WRITTEN PROBLEM:
Put every nonblank line of the rows below into a two-column Markdown table, with columns headed "Number" and "Line text". Leave out blank lines.

start EXTRACTED INFORMATION

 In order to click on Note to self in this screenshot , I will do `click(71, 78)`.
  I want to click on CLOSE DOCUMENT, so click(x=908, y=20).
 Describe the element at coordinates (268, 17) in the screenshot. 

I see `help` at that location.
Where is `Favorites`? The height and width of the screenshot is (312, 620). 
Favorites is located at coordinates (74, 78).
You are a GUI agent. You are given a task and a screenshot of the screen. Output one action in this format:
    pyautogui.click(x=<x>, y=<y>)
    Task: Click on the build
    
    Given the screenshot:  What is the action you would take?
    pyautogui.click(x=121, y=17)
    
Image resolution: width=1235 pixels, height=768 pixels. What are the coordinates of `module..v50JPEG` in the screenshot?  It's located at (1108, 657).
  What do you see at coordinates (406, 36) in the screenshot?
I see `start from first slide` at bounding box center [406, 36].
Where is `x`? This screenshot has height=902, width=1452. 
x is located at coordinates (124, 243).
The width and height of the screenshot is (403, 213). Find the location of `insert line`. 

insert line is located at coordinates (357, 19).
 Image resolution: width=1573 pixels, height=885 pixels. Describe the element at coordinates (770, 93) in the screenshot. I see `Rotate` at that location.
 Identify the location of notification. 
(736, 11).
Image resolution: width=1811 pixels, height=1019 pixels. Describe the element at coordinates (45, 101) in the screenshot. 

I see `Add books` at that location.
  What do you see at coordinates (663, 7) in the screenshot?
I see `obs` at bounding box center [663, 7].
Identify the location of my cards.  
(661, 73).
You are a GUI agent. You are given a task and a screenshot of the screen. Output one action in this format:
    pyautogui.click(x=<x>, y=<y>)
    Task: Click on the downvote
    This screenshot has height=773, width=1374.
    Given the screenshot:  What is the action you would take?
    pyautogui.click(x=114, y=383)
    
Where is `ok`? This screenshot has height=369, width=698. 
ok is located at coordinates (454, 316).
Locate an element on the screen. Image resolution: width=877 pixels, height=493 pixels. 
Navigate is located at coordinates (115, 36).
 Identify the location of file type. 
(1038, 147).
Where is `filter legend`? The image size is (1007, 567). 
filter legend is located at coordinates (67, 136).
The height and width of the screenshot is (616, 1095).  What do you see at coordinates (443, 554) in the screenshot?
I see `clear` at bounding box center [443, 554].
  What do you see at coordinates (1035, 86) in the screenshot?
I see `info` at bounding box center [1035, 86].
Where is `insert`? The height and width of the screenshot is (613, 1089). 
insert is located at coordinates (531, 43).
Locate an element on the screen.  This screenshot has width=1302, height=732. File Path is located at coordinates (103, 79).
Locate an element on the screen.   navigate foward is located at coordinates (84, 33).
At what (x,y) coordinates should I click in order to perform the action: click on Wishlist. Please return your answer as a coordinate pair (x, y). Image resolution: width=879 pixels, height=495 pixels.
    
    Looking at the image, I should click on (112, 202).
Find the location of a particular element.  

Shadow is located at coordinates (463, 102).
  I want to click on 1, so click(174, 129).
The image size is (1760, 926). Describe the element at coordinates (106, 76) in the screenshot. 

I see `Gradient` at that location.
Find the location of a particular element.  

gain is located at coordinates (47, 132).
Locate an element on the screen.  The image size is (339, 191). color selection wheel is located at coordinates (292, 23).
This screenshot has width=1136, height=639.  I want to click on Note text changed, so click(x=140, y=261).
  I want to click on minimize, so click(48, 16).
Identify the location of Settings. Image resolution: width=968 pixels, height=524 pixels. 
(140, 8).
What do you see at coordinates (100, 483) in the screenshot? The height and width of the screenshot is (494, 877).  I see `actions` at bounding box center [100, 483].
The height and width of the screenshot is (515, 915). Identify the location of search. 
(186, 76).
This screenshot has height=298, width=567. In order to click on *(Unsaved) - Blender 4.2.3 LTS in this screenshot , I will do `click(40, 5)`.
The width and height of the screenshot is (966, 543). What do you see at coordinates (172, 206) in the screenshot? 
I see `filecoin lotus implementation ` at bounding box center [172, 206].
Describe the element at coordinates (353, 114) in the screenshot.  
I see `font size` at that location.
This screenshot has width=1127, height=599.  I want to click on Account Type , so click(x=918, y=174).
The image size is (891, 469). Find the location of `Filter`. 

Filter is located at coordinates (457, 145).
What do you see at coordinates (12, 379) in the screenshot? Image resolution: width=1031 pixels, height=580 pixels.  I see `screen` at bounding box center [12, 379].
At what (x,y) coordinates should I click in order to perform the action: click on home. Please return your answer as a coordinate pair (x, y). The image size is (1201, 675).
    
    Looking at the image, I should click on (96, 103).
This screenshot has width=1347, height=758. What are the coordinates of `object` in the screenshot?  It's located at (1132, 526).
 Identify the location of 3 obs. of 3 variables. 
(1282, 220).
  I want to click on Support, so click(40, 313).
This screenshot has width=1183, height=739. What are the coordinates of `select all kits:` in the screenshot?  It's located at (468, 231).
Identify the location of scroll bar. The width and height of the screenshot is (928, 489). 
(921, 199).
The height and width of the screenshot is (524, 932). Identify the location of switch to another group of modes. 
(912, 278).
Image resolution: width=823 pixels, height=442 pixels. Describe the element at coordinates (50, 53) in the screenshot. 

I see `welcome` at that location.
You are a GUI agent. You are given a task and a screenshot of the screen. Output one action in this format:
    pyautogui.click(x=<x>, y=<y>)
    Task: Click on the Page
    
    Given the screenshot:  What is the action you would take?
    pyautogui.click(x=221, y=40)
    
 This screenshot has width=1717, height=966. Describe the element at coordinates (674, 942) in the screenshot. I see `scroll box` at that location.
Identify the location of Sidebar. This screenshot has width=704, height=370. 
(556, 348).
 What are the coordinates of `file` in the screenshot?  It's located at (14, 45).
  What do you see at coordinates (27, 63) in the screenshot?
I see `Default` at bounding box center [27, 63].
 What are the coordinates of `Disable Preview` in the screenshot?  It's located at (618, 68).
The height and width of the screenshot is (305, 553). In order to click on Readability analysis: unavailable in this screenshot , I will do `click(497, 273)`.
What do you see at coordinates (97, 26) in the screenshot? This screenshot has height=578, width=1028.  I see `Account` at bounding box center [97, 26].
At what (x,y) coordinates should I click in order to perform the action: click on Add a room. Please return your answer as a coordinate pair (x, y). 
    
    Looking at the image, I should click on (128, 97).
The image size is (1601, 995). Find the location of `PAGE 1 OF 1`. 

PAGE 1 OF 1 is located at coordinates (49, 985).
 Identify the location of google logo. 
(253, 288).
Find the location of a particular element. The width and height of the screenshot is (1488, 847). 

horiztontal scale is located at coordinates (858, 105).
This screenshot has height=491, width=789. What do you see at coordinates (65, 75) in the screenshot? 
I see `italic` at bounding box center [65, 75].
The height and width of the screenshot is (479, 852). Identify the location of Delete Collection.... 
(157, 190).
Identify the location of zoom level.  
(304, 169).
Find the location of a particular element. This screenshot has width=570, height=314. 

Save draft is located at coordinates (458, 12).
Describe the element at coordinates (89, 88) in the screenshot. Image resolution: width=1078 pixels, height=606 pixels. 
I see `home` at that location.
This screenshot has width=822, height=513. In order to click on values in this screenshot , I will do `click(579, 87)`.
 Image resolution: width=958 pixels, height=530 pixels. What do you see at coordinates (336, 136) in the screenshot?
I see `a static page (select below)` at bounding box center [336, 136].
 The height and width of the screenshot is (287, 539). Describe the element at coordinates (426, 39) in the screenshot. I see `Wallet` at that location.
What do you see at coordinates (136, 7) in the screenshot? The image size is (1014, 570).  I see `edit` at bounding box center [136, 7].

end EXTRACTED INFORMATION

TASK RESULT:
| Number | Line text |
|---|---|
| 1 |  In order to click on Note to self in this screenshot , I will do `click(71, 78)`. |
| 2 |   I want to click on CLOSE DOCUMENT, so click(x=908, y=20). |
| 3 |  Describe the element at coordinates (268, 17) in the screenshot.  |
| 4 | I see `help` at that location. |
| 5 | Where is `Favorites`? The height and width of the screenshot is (312, 620).  |
| 6 | Favorites is located at coordinates (74, 78). |
| 7 | You are a GUI agent. You are given a task and a screenshot of the screen. Output one action in this format: |
| 8 |     pyautogui.click(x=<x>, y=<y>) |
| 9 |     Task: Click on the build |
| 10 |     Given the screenshot:  What is the action you would take? |
| 11 |     pyautogui.click(x=121, y=17) |
| 12 | Image resolution: width=1235 pixels, height=768 pixels. What are the coordinates of `module..v50JPEG` in the screenshot?  It's located at (1108, 657). |
| 13 |   What do you see at coordinates (406, 36) in the screenshot? |
| 14 | I see `start from first slide` at bounding box center [406, 36]. |
| 15 | Where is `x`? This screenshot has height=902, width=1452.  |
| 16 | x is located at coordinates (124, 243). |
| 17 | The width and height of the screenshot is (403, 213). Find the location of `insert line`.  |
| 18 | insert line is located at coordinates (357, 19). |
| 19 |  Image resolution: width=1573 pixels, height=885 pixels. Describe the element at coordinates (770, 93) in the screenshot. I see `Rotate` at that location. |
| 20 |  Identify the location of notification.  |
| 21 | (736, 11). |
| 22 | Image resolution: width=1811 pixels, height=1019 pixels. Describe the element at coordinates (45, 101) in the screenshot.  |
| 23 | I see `Add books` at that location. |
| 24 |   What do you see at coordinates (663, 7) in the screenshot? |
| 25 | I see `obs` at bounding box center [663, 7]. |
| 26 | Identify the location of my cards.   |
| 27 | (661, 73). |
| 28 | You are a GUI agent. You are given a task and a screenshot of the screen. Output one action in this format: |
| 29 |     pyautogui.click(x=<x>, y=<y>) |
| 30 |     Task: Click on the downvote |
| 31 |     This screenshot has height=773, width=1374. |
| 32 |     Given the screenshot:  What is the action you would take? |
| 33 |     pyautogui.click(x=114, y=383) |
| 34 | Where is `ok`? This screenshot has height=369, width=698.  |
| 35 | ok is located at coordinates (454, 316). |
| 36 | Locate an element on the screen. Image resolution: width=877 pixels, height=493 pixels.  |
| 37 | Navigate is located at coordinates (115, 36). |
| 38 |  Identify the location of file type.  |
| 39 | (1038, 147). |
| 40 | Where is `filter legend`? The image size is (1007, 567).  |
| 41 | filter legend is located at coordinates (67, 136). |
| 42 | The height and width of the screenshot is (616, 1095).  What do you see at coordinates (443, 554) in the screenshot? |
| 43 | I see `clear` at bounding box center [443, 554]. |
| 44 |   What do you see at coordinates (1035, 86) in the screenshot? |
| 45 | I see `info` at bounding box center [1035, 86]. |
| 46 | Where is `insert`? The height and width of the screenshot is (613, 1089).  |
| 47 | insert is located at coordinates (531, 43). |
| 48 | Locate an element on the screen.  This screenshot has width=1302, height=732. File Path is located at coordinates (103, 79). |
| 49 | Locate an element on the screen.   navigate foward is located at coordinates (84, 33). |
| 50 | At what (x,y) coordinates should I click in order to perform the action: click on Wishlist. Please return your answer as a coordinate pair (x, y). Image resolution: width=879 pixels, height=495 pixels. |
| 51 |     Looking at the image, I should click on (112, 202). |
| 52 | Find the location of a particular element.   |
| 53 | Shadow is located at coordinates (463, 102). |
| 54 |   I want to click on 1, so click(174, 129). |
| 55 | The image size is (1760, 926). Describe the element at coordinates (106, 76) in the screenshot.  |
| 56 | I see `Gradient` at that location. |
| 57 | Find the location of a particular element.   |
| 58 | gain is located at coordinates (47, 132). |
| 59 | Locate an element on the screen.  The image size is (339, 191). color selection wheel is located at coordinates (292, 23). |
| 60 | This screenshot has width=1136, height=639.  I want to click on Note text changed, so click(x=140, y=261). |
| 61 |   I want to click on minimize, so click(48, 16). |
| 62 | Identify the location of Settings. Image resolution: width=968 pixels, height=524 pixels.  |
| 63 | (140, 8). |
| 64 | What do you see at coordinates (100, 483) in the screenshot? The height and width of the screenshot is (494, 877).  I see `actions` at bounding box center [100, 483]. |
| 65 | The height and width of the screenshot is (515, 915). Identify the location of search.  |
| 66 | (186, 76). |
| 67 | This screenshot has height=298, width=567. In order to click on *(Unsaved) - Blender 4.2.3 LTS in this screenshot , I will do `click(40, 5)`. |
| 68 | The width and height of the screenshot is (966, 543). What do you see at coordinates (172, 206) in the screenshot?  |
| 69 | I see `filecoin lotus implementation ` at bounding box center [172, 206]. |
| 70 | Describe the element at coordinates (353, 114) in the screenshot.   |
| 71 | I see `font size` at that location. |
| 72 | This screenshot has width=1127, height=599.  I want to click on Account Type , so click(x=918, y=174). |
| 73 | The image size is (891, 469). Find the location of `Filter`.  |
| 74 | Filter is located at coordinates (457, 145). |
| 75 | What do you see at coordinates (12, 379) in the screenshot? Image resolution: width=1031 pixels, height=580 pixels.  I see `screen` at bounding box center [12, 379]. |
| 76 | At what (x,y) coordinates should I click in order to perform the action: click on home. Please return your answer as a coordinate pair (x, y). The image size is (1201, 675). |
| 77 |     Looking at the image, I should click on (96, 103). |
| 78 | This screenshot has width=1347, height=758. What are the coordinates of `object` in the screenshot?  It's located at (1132, 526). |
| 79 |  Identify the location of 3 obs. of 3 variables.  |
| 80 | (1282, 220). |
| 81 |   I want to click on Support, so click(40, 313). |
| 82 | This screenshot has width=1183, height=739. What are the coordinates of `select all kits:` in the screenshot?  It's located at (468, 231). |
| 83 | Identify the location of scroll bar. The width and height of the screenshot is (928, 489).  |
| 84 | (921, 199). |
| 85 | The height and width of the screenshot is (524, 932). Identify the location of switch to another group of modes.  |
| 86 | (912, 278). |
| 87 | Image resolution: width=823 pixels, height=442 pixels. Describe the element at coordinates (50, 53) in the screenshot.  |
| 88 | I see `welcome` at that location. |
| 89 | You are a GUI agent. You are given a task and a screenshot of the screen. Output one action in this format: |
| 90 |     pyautogui.click(x=<x>, y=<y>) |
| 91 |     Task: Click on the Page |
| 92 |     Given the screenshot:  What is the action you would take? |
| 93 |     pyautogui.click(x=221, y=40) |
| 94 |  This screenshot has width=1717, height=966. Describe the element at coordinates (674, 942) in the screenshot. I see `scroll box` at that location. |
| 95 | Identify the location of Sidebar. This screenshot has width=704, height=370.  |
| 96 | (556, 348). |
| 97 |  What are the coordinates of `file` in the screenshot?  It's located at (14, 45). |
| 98 |   What do you see at coordinates (27, 63) in the screenshot? |
| 99 | I see `Default` at bounding box center [27, 63]. |
| 100 |  What are the coordinates of `Disable Preview` in the screenshot?  It's located at (618, 68). |
| 101 | The height and width of the screenshot is (305, 553). In order to click on Readability analysis: unavailable in this screenshot , I will do `click(497, 273)`. |
| 102 | What do you see at coordinates (97, 26) in the screenshot? This screenshot has height=578, width=1028.  I see `Account` at bounding box center [97, 26]. |
| 103 | At what (x,y) coordinates should I click in order to perform the action: click on Add a room. Please return your answer as a coordinate pair (x, y).  |
| 104 |     Looking at the image, I should click on (128, 97). |
| 105 | The image size is (1601, 995). Find the location of `PAGE 1 OF 1`.  |
| 106 | PAGE 1 OF 1 is located at coordinates (49, 985). |
| 107 |  Identify the location of google logo.  |
| 108 | (253, 288). |
| 109 | Find the location of a particular element. The width and height of the screenshot is (1488, 847).  |
| 110 | horiztontal scale is located at coordinates (858, 105). |
| 111 | This screenshot has height=491, width=789. What do you see at coordinates (65, 75) in the screenshot?  |
| 112 | I see `italic` at bounding box center [65, 75]. |
| 113 | The height and width of the screenshot is (479, 852). Identify the location of Delete Collection....  |
| 114 | (157, 190). |
| 115 | Identify the location of zoom level.   |
| 116 | (304, 169). |
| 117 | Find the location of a particular element. This screenshot has width=570, height=314.  |
| 118 | Save draft is located at coordinates (458, 12). |
| 119 | Describe the element at coordinates (89, 88) in the screenshot. Image resolution: width=1078 pixels, height=606 pixels.  |
| 120 | I see `home` at that location. |
| 121 | This screenshot has width=822, height=513. In order to click on values in this screenshot , I will do `click(579, 87)`. |
| 122 |  Image resolution: width=958 pixels, height=530 pixels. What do you see at coordinates (336, 136) in the screenshot? |
| 123 | I see `a static page (select below)` at bounding box center [336, 136]. |
| 124 |  The height and width of the screenshot is (287, 539). Describe the element at coordinates (426, 39) in the screenshot. I see `Wallet` at that location. |
| 125 | What do you see at coordinates (136, 7) in the screenshot? The image size is (1014, 570).  I see `edit` at bounding box center [136, 7]. |